◆ Source document ◆
BEGIN
EX-97 8 vmc-20231231xex97.htm EX-97 Exhibit 97

EXHIBIT 97

CLAWBACK POLICY





 

1.

Purpose. The Compensation Committee (the “Committee”) of the Board of Directors (the “Board”) of Vulcan Materials Company (the “Company”) and the Board believe it is desirable and in the best interests of the Company and its shareholders to maintain a culture that emphasizes accountability and integrity and that discourages conduct detrimental to the Company and its shareholders. The Committee and the Board have therefore adopted the Vulcan Materials Company Clawback Policy (as updated October 13, 2023) (such policy, as it may be amended and/or restated, the “Policy”), which provides for the recoupment of certain incentive compensation in the event that the Company is required to prepare an accounting restatement resulting from material noncompliance with financial reporting requirements under the federal securities laws or as otherwise provided under the Policy. The Policy is effective October 13, 2023 (the “Effective Date”) and replaces and supersedes the Clawback Policy previously adopted by the Company effective December 11, 2015. 

 

This Policy is designed to comply with Section 10D of the Securities Exchange Act of 1934, as amended (the “Exchange Act”), and Rule 10D-1 adopted thereunder and with applicable exchange listing standards. As such, the Policy will be interpreted and enforced in accordance with Rule 10D-1 of the Exchange Act and applicable exchange listing standards if and to the extent required.

2.

Administration. This Policy shall be administered by the Committee, unless the Board determines to administer the Policy in whole or in part. For the purposes herein, the “Committee” shall include the Board if and to the extent the Board administers the Policy. The Committee has authority to interpret and construe this Policy and to make all determinations necessary, appropriate or advisable for the administration of the Policy. Any determinations made by the Committee shall be final and binding on all affected persons and need not be uniform with respect to each person covered by the Policy. To the extent that a person covered by the Policy fails to comply with the Policy, the Committee shall take (or direct the Company to take) such action as it determines to be appropriate, subject to compliance with Applicable Law. The Committee may, subject to Applicable Law, authorize and empower any officer or employee of the Company to take any and all actions necessary or appropriate to carry out the purpose and intent of this Policy (other than with respect to any recovery under this Policy involving such officer or employee).

3.

Recoupment. If the Company is required to undertake a Restatement, then the Company shall recover, reasonably promptly, all Recoverable Compensation from any Covered Person during the Applicable Period (including those Covered Persons who are not Executive Officers at the time of the Restatement), unless the Committee determines it is Impracticable to do so, after exercising a review of all applicable facts and circumstances. Such recovery shall be made without regard to any individual fault or misconduct related to the Restatement or the Recoverable Compensation.   

 

The Committee shall have discretion to determine the appropriate timing and methods to recoup such Recoverable Compensation based on all applicable facts and circumstances and in a manner in accordance with Applicable Law, including Rule 10D-1 and applicable exchange listing standards. Such means may include without limitation (i) seeking reimbursement of all or part of any cash-based or equity-based awards; (ii) cancelling prior cash-based or equity-based awards, whether vested or unvested or paid or unpaid, (iii) cancelling or offsetting against future cash-based or equity-based awards, (iv) forfeiting deferred compensation, subject to compliance with Section 409A of the Internal Revenue Code of 1986, as amended (the “Code”), and (v) any other method permitted under Applicable Law. For clarity, subject to compliance with Applicable Law, the Committee may affect recovery under the Policy from any amount otherwise payable to the Covered Person, including, but not limited to, amounts payable to such person under any Company plan, agreement or program, including base salary, bonuses or commissions and compensation previously deferred by the Covered Person.
END
◆ Work instructions ◆
a) Copy the passage of the clawback policy word for word, starting with "This Policy is" and going on through "the extent required.".
b) Continue the clawback policy from the point where it stops.

◆ Source excerpt ◆
BEGIN
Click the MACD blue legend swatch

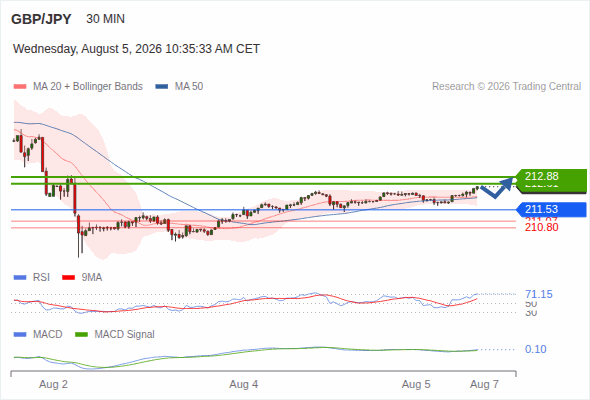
END
◆ Responses per task ◆
a)
This Policy is designed to comply with Section 10D of the Securities Exchange Act of 1934, as amended (the “Exchange Act”), and Rule 10D-1 adopted thereunder and with applicable exchange listing standards. As such, the Policy will be interpreted and enforced in accordance with Rule 10D-1 of the Exchange Act and applicable exchange listing standards if and to the extent required.

b)
 

 

 

 

 

 

 

Exhibit 97

 


 

4.

Certain Definitions. For purposes of this Policy, in addition to other terms defined herein, the following terms shall have the following meanings:

 

Applicable Law.  “Applicable Law” means all applicable laws, rules and regulations, including, but not limited to, Rule 10D-1 and applicable exchange listing standards.

 

Applicable Period. “Applicable Period” means the three completed fiscal years of the Company immediately preceding the date the Company is required to prepare a Restatement. The “Applicable Period” also includes any transition period (that results from a change in the Company’s fiscal year) within or immediately following the three completed fiscal years identified in the preceding sentence; provided that a transition period between the last day of the Company’s previous fiscal year end and the first day of its new fiscal year that comprises a period of nine to 12 months will be deemed a completed fiscal year. The date on which the Company is required to prepare a Restatement will be the earlier of (i) the date the Board, a committee of the Board, or the officer or officers of the Company authorized to take such action if Board action is not required, concludes, or reasonably should have concluded, that a Restatement is required, or (ii) the date a court, regulator or other legally authorized entity directs the Company to undertake a Restatement.

 

Covered Person. “Covered Person” means any person who is, or was at any time, during the Applicable Period, an Executive Officer of the Company as determined in accordance with Rule 10D-1 and applicable exchange listing standards.

 

Executive Officer. “Executive Officer” means the Company’s president, principal financial officer, principal accounting officer (or if there is no such accounting officer, the controller), any vice-president in charge of a principal business unit, division or function (such as sales, administration or finance), any other officer who performs a policy-making function, or any other person (including an officer of the Company’s parent(s) and/or subsidiaries) who performs similar policy-making functions for the Company.

 

Financial Reporting Measure. “Financial Reporting Measure” means a measure that is determined and presented in accordance with the accounting principles used in preparing the Company’s financial statements (including “non-GAAP” financial measures), and any measure that is derived wholly or in part from such measures. Stock price and total shareholder return are also Financial Reporting Measures. A Financial Reporting Measure need not be presented within the Company’s financial statements or included in a filing with the Securities and Exchange Commission (the “SEC”).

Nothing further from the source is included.